Just as Apple Watches can now alert their owners to some types of heart problems, Rhea foresees a day when personal technology could alert us to problems with our movement.
More broadly, Rhea imagines a time in the future when widely-available VR technology will allow patients to take advantage of guided physical therapy, on demand and from the comfort of their home.
“We’re a ways from this, but imagine if you could check out a VR rehab headset. You’re with a human therapist every Monday, but you get to take one of these home,” Rhea said. “I get to play a game, and the game is fun. The game gets harder as I get better.”
It’s Not All in Your Mind … But Some of It Is
Every coach understands that building mental toughness is critical to building endurance and sharpening game strategy. It turns out, brain power might also play a critical role in healing injuries as well.
Research that Amelia Bruce ’19 conducted while she was a graduate student at Appalachian State University suggests ankle injuries can be better treated by targeting the brain. The results of this groundbreaking study have been published in the February issue of Medicine and Science in Sports and Exercise, the official journal of the American College of Sports Medicine.
Bruce earned an MS in exercise science from Appalachian and is currently pursuing her Ph.D. in kinesiology at the University of Virginia.
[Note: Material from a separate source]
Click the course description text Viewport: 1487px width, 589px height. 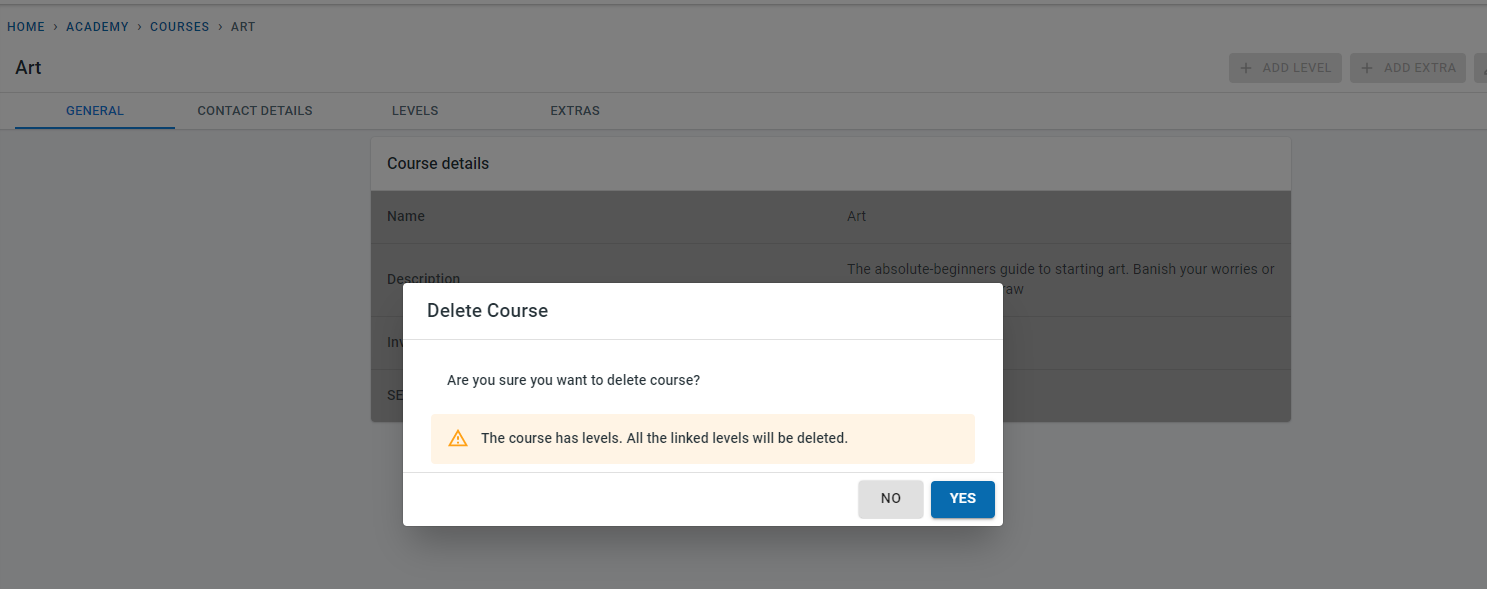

While at Appalachian, Bruce worked with Dr. Alan Needle, associate professor in the Beaver College of Health Sciences’ Department of Health and Exercise Science. Needle’s previous research had shown that people with ankle instability need more brain activation to do simple tasks. Bruce took the lead with the next step: testing the impact of brain stimulation in treating ligamentous injuries.
For her research, Bruce evaluated 26 study participants who underwent four weeks of ankle strengthening therapy. Half received an electrical current through their brain during sessions, while the other half received a placebo current.
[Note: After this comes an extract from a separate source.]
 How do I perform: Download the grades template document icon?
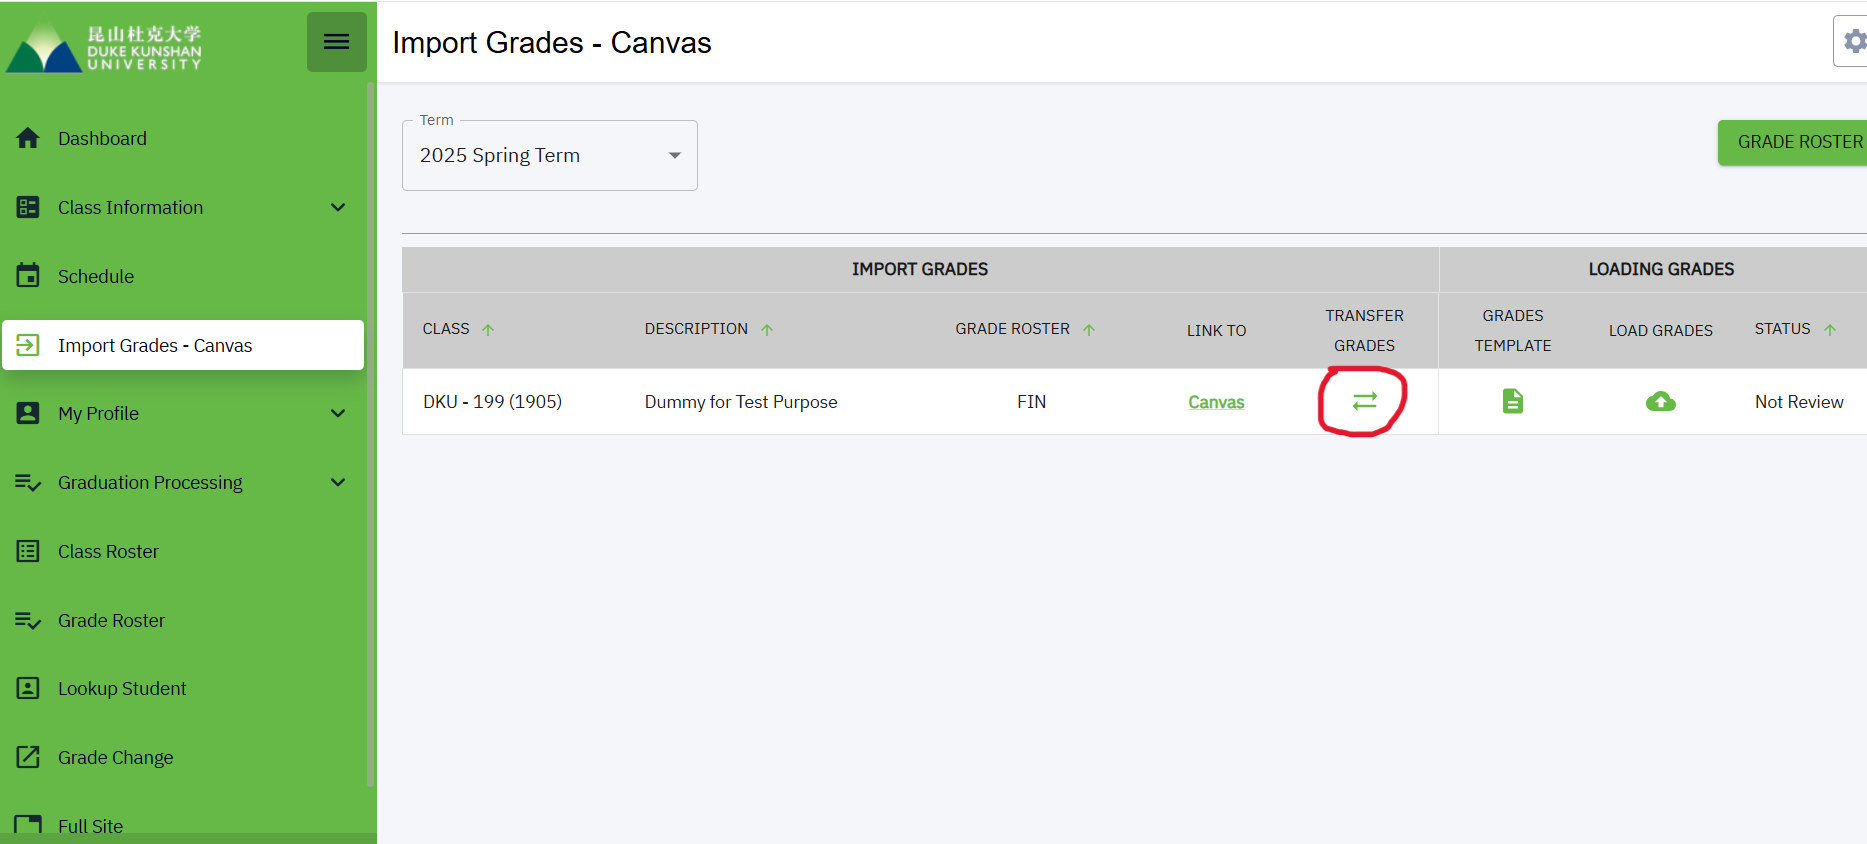tap(1512, 401)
Bruce found that strength training paired with the electrical current improved the way participants’ brains connected to the ankle muscles. This led to better balance, muscle activation, and perceived function.
This study was the first to show that treatments targeting the brain improve neural function in patients with injuries.
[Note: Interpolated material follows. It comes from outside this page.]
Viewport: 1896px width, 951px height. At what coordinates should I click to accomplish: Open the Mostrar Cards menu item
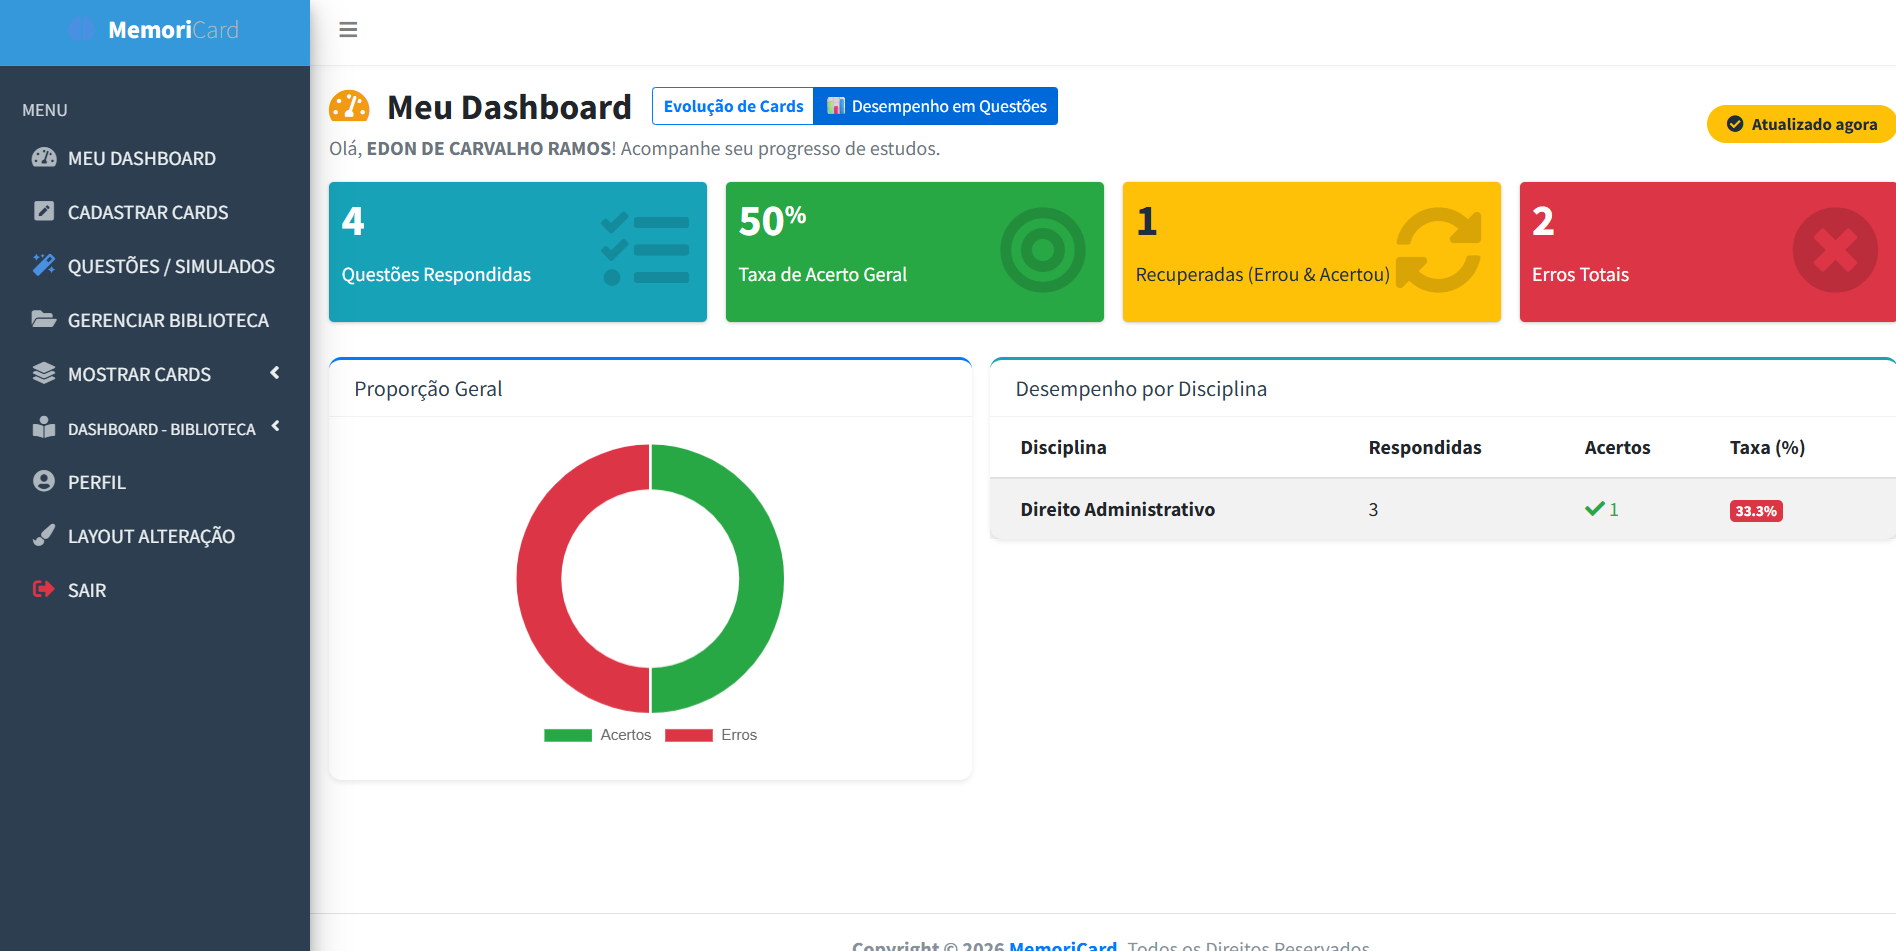pyautogui.click(x=139, y=374)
“This topic was of importance to me because injuries in ligaments happen every day. If this intervention worked, it could reshape how clinicians treat these types of injuries during the rehabilitation phase,” Bruce said. “While clinicians primarily treat the musculoskeletal side [during the rehabilitation phase], there is a whole neural system that is impacted by these injuries and needs just as much attention during treatment.”
When a sprain occurs in ankle ligaments, the brain directs the body to compensate by changing the patient’s gait, Bruce explained. This subconscious compensation causes a weakness in the ankle that leads to recurrent sprains over a patient’s lifetime — potentially leading to inactivity and related obesity, cardiovascular disease and other health problems.
“We want to nip that in the bud before it gets to that point by changing the way the brain reacts to the injury,” Bruce said.
Bruce plans to continue her research at the University of Virginia by testing patients with knee ligament injuries.
Back On Our Feet, For Fun and Good Health
With the threat of COVID-19 still calling the game, this year the ballparks won’t be teeming with fans. Vendors won’t be barking up and down the stands selling peanuts and hotdogs. But our appetite for sport and leisure activities is voracious, nonetheless.
As hubs for cutting edge technologies and expertise, UNC System institutions harness their research capacity to help keep our star athletes on the diamond, on the gridiron, and on the court.
This same research also keeps the rest of us on our feet, moving for fun and for good health.